The Politics of Price Measurement: CPI Is the Sole Measure Of Retail Inflation, But The Fed Prefers PCE

In February, total consumer prices and prices, excluding food and energy, rose 0.4%, resulting in the last twelve-month increases of 3.2% and 3.8%, respectively. The consumer price report is the sole direct measure of retail inflation, capturing what people buy for consumption.


However, the Fed favors the PCE deflator, which is not a direct measure but rather a blend of CPI prices with administered prices (Medicare and Medicaid). This preference is based on the belief that the PCE captures what people purchase in real time, reflecting the substitution effect of price change.


But this claim is misleading. Detailed spending data, crucial for accurate measurement, is unavailable in real-time. The choice of the PCE over the CPI for inflation measurement is driven by political considerations, as it tends to produce a lower rate.

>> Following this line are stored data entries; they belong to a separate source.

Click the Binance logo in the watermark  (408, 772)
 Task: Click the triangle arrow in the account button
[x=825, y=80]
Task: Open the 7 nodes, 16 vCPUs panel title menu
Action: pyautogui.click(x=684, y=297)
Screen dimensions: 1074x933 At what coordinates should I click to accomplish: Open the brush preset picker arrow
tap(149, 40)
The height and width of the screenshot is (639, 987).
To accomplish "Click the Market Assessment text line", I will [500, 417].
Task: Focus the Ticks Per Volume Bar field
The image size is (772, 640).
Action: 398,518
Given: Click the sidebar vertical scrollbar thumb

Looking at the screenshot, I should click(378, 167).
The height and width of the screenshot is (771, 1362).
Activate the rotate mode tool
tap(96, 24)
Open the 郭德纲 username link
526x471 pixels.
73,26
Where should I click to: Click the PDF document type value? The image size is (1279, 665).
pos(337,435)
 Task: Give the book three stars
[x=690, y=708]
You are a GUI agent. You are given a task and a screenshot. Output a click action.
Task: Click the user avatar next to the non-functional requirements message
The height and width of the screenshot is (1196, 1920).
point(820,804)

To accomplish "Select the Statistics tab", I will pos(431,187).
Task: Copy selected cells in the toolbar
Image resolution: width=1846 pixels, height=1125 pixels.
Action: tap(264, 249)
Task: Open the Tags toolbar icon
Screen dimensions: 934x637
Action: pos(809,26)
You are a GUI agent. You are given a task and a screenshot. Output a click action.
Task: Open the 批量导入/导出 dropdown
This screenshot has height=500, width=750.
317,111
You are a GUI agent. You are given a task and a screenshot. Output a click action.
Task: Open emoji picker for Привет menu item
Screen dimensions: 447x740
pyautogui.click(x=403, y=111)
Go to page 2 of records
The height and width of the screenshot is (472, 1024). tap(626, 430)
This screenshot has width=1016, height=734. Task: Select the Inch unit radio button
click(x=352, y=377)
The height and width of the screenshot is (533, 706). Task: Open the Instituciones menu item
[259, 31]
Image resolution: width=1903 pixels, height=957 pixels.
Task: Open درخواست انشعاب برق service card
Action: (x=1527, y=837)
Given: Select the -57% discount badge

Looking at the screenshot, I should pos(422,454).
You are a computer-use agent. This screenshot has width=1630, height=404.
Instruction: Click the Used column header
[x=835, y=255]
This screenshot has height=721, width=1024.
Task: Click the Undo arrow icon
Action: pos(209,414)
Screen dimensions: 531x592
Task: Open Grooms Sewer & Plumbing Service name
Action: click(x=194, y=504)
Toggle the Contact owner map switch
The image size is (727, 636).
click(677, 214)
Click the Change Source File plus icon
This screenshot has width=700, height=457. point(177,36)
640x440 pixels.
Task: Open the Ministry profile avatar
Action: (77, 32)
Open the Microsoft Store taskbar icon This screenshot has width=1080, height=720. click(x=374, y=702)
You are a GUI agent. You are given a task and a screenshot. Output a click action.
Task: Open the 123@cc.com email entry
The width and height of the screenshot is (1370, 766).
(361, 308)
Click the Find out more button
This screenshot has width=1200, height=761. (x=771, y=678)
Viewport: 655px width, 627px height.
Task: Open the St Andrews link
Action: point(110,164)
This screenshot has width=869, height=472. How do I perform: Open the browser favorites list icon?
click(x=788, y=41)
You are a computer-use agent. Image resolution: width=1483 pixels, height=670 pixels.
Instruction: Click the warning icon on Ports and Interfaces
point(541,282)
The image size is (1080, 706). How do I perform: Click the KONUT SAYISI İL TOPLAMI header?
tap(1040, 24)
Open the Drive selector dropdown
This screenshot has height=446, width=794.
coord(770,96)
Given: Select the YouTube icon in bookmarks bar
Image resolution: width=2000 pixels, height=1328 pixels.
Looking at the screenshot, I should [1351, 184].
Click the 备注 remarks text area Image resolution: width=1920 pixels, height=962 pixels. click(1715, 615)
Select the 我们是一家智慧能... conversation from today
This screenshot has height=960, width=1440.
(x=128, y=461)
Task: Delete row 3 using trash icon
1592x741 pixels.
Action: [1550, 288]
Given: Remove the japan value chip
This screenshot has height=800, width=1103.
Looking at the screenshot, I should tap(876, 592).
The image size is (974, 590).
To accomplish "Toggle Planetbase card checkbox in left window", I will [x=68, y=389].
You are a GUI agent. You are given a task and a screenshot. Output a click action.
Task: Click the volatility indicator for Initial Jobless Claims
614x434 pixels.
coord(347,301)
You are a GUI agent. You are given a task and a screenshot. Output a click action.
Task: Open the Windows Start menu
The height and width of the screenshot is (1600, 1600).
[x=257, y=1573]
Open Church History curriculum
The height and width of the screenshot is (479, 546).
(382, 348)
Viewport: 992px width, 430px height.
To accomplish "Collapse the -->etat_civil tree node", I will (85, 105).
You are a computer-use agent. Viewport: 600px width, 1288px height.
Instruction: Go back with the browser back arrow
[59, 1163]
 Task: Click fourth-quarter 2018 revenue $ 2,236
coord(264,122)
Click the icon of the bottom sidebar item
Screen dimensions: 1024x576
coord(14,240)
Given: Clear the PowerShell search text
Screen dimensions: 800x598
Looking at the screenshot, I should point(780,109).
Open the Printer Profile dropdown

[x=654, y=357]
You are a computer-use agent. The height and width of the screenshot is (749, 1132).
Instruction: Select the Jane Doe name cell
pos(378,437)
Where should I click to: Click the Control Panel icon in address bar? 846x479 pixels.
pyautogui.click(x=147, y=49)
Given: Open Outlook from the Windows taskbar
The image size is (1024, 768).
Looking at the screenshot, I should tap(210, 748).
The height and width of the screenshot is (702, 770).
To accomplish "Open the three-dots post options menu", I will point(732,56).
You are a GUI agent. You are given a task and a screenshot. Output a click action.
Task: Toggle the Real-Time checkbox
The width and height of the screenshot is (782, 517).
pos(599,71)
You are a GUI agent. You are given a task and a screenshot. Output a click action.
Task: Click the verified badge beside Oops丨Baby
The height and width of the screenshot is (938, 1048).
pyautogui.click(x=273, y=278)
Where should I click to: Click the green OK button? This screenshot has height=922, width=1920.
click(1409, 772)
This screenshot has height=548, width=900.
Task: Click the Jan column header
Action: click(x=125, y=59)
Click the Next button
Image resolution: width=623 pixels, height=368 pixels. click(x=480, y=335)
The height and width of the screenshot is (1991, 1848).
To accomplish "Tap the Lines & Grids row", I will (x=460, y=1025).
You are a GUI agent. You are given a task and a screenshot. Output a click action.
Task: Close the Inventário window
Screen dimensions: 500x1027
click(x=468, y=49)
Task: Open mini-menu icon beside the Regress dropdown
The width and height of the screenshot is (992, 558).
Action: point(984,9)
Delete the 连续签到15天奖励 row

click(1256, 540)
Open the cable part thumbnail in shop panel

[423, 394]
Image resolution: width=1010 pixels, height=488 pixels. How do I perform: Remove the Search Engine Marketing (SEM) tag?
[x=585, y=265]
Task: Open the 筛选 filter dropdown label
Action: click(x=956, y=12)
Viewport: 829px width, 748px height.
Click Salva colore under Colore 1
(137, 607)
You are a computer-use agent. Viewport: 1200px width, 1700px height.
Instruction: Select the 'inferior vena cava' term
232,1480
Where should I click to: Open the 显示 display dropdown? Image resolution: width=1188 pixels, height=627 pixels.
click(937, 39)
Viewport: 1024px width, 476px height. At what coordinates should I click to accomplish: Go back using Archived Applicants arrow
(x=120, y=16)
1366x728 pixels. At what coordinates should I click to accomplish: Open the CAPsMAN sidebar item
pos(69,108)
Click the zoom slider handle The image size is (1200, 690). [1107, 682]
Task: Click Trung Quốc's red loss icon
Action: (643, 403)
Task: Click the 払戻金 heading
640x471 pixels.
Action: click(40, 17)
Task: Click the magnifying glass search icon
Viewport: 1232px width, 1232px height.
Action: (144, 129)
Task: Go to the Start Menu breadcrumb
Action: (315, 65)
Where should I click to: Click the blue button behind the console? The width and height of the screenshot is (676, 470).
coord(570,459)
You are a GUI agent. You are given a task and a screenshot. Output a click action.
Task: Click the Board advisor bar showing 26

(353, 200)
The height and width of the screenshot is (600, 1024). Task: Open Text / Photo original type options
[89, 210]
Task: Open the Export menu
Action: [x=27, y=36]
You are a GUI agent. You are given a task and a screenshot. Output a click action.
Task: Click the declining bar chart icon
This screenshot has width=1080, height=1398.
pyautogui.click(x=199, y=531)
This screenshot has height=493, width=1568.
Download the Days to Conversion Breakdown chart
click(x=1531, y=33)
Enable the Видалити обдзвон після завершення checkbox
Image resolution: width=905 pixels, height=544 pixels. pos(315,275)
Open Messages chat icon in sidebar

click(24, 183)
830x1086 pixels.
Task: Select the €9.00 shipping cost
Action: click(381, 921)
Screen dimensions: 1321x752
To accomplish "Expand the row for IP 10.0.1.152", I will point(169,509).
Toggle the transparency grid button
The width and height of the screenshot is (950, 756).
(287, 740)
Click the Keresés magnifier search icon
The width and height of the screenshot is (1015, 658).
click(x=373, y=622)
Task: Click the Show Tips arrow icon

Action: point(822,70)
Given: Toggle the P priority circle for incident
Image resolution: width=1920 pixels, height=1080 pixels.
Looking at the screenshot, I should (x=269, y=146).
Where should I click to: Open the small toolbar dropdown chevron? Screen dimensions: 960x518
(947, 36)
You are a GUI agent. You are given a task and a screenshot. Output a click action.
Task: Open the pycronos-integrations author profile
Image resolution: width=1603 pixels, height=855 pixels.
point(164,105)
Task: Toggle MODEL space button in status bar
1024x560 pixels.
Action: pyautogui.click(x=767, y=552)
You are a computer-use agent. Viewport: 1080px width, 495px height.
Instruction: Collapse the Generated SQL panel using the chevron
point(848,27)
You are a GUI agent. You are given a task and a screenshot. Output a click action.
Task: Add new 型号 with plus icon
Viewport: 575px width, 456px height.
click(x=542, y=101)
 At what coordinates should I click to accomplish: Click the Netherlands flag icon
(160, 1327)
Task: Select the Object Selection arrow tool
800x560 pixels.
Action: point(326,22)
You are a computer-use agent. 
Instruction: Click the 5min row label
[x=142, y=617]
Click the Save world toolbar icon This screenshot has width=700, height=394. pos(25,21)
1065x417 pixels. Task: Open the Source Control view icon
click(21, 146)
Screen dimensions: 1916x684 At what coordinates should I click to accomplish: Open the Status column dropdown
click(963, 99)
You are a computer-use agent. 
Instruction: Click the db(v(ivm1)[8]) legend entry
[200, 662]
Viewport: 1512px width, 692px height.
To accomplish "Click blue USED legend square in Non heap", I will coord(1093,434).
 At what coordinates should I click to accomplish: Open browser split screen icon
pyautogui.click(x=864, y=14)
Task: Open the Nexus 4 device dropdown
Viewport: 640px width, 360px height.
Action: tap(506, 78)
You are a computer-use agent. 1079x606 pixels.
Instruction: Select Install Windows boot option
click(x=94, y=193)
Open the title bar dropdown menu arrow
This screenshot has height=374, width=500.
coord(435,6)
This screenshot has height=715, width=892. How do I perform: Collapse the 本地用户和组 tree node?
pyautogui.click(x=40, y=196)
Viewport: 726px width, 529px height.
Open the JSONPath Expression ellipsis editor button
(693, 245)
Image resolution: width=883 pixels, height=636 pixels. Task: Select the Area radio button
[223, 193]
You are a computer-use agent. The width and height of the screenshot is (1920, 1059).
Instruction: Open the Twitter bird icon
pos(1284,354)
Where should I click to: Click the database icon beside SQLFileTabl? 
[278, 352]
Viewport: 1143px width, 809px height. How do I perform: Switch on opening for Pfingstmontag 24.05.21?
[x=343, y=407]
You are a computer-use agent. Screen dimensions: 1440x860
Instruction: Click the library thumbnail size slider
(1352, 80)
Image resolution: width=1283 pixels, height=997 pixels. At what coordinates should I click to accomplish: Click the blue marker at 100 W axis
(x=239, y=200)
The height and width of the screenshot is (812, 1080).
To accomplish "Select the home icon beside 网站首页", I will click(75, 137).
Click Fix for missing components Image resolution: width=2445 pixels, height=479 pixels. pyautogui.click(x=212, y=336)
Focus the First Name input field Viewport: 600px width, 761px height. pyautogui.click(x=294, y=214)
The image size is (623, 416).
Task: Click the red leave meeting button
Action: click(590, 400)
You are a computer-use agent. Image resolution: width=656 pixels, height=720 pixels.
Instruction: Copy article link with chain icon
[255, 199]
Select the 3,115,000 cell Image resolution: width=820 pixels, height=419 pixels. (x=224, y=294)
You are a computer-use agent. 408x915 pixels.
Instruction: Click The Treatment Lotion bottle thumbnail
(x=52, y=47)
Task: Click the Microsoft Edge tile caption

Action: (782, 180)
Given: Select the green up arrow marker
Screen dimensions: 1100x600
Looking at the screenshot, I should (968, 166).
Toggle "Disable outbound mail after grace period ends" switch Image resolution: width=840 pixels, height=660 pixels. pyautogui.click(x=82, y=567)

The Bureau of Economic Analysis (BEA), the government agency responsible for estimating and publishing the PCE deflator, faces significant challenges in data collection for various product categories. For instance, while BEA has a small set of product details updated monthly, such as motor vehicles, prescription drugs, gasoline, and tobacco, other categories suffer from a considerable lag.


For instance, food store sales are supplemented with annual scanner data, resulting in a one-year lag. Similarly, the yearly e-commerce survey report provides additional product details with a one-year lag.


Detailed consumer expenditures for services are also unavailable when the PCE deflator for a given month is estimated and released. The Census's Quarterly Survey of Services (QSS) is released three months after a quarter ends. However, the QSS provides aggregate spending figures for various service industries and offers few details of how much of it is household spending.


Without detailed data, the BEA is forced to rely on imperfect product-to-industry ratios, often based on data from the several-year-old 2017 Economic Census, to estimate household product and service spending. This reliance on outdated data is a significant drawback, as it uses spending patterns from years past to explain how current price inflation impacts people's spending decisions. This practice undermines the accuracy and relevance of the PCE deflator, raising concerns about its effectiveness as a current measure of inflation.


The CPI has been criticized for what it is and isn't (See a recent article by Larry

Summers on CPI missing financing costs for consumption). The same should apply to the PCE deflator. The PCE is not what people think it is. Choosing the PCE over the CPI is a convenient way for policymakers to argue that they are close to or hitting their target, even when the only direct measure of consumer price inflation (CPI) runs much higher.